Did construction take place during the winter?
Large-scale winter work was not anticipated on this project, and any winter activities that did occur were minimal. Note that utility relocations might have occurred during the winter. Winter shut down for roadway work is from December 15 through April 15. 

How early in the day did construction start?
The contractor and construction team are cognizant that this was a residential neighborhood and sought to minimize disturbances before 7 AM. While construction is permitted to begin as early as 6 AM, in most cases construction activity began 7 AM or later.  

Was there weekend construction?
Construction was generally restricted to weekdays. Saturday work was permitted depending on the construction activity and circumstances, such as emergencies or work that was not able to be completed before nightfall on Friday evenings.

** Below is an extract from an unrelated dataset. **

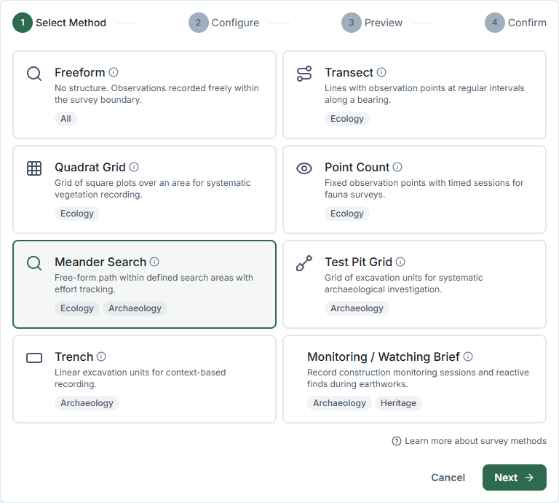The image size is (559, 503).
Task: Click the Cancel button
Action: point(448,477)
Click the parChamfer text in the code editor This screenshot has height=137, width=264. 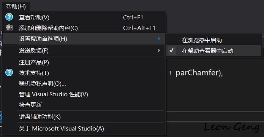pyautogui.click(x=196, y=73)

Sunday work was prohibited.

How did bicyclists and pedestrians navigate the roundabout?
The roundabout and the streets approaching it have sidewalks and shared-use paths dedicated to pedestrian and bicycle usage, to safely navigate the intersection. For pedestrians, the new roundabout provides shorter, more visible crosswalks. Additionally, signal beacons are in place which pedestrians can activate, indicating to cars entering and exiting the roundabout that pedestrians are at the crosswalk, with the right-of-way to cross.

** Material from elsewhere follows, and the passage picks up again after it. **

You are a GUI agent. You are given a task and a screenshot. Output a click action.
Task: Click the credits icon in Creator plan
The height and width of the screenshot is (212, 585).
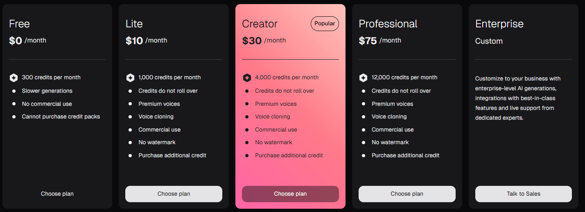tap(247, 78)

Example of the push button-activated signals that will be installed as part of this project.

Example of the push button-activated signals that were installed as part of this project.

A shared-use path is available for pedestrians and bicyclists. Bicyclists have the option to navigate the roundabout like a motor vehicle or use the shared-use path if they do not feel comfortable riding in the roundabout. For more information on navigating the roundabout for pedestrians and bicyclists, please view this project video.

How is vehicle speed be controlled?
Speed limit signs are posted, and enforcement is the responsibility of local law enforcement. Splitter islands are installed at all entry points of the roundabout. These islands help reduce the speed of vehicles entering the roundabout. By design, the roundabout slows surrounding traffic, reduces the risk of accidents, and provides for a safer environment for vehicles, bicyclists, and pedestrians.

What was the procedure for rock removal?
Due to the presence of ledge and bedrock, some blasting and hammering occurred. Since the project was near businesses and residences, the contractor reached out to all buildings within 500 feet of the project limits to ensure their safety.

How was dust be mitigated?
Dust from construction activity is unavoidable. The contractor was required to have materials such as water and calcium chloride available on site at all times to keep dust proliferation to a minimum.

Did construction impact access to utilities?
Yes.  There are 37,000 ft (~7 miles) of existing utility infrastructure in the project area. Construction inevitably caused some interruptions to all utilities, including gas, water, sewer, storm, electric, telephone, telecom, fiber and cable TV.  Existing utility services remained active throughout the project, but there were minor shut-offs with advanced warning. In the case of planned outages, at least 48 to 72-hours advance notice was provided to those impacts. The project coordinated with the City of Burlington and public utility services to ensure advance notice was provided, and interruptions were kept as short as possible. 

For private utilities, the utility companies were responsible for notifying customers.

What happened to existing trees in the project area?
Any trees that needed to be removed were replaced with new, young trees in keeping with the City of Burlington’s arbor plans. Additionally, the central island created an opportunity for aesthetic landscaping treatments and serve as a city gateway.

Blasting Update

No additional blasting operations are anticipated.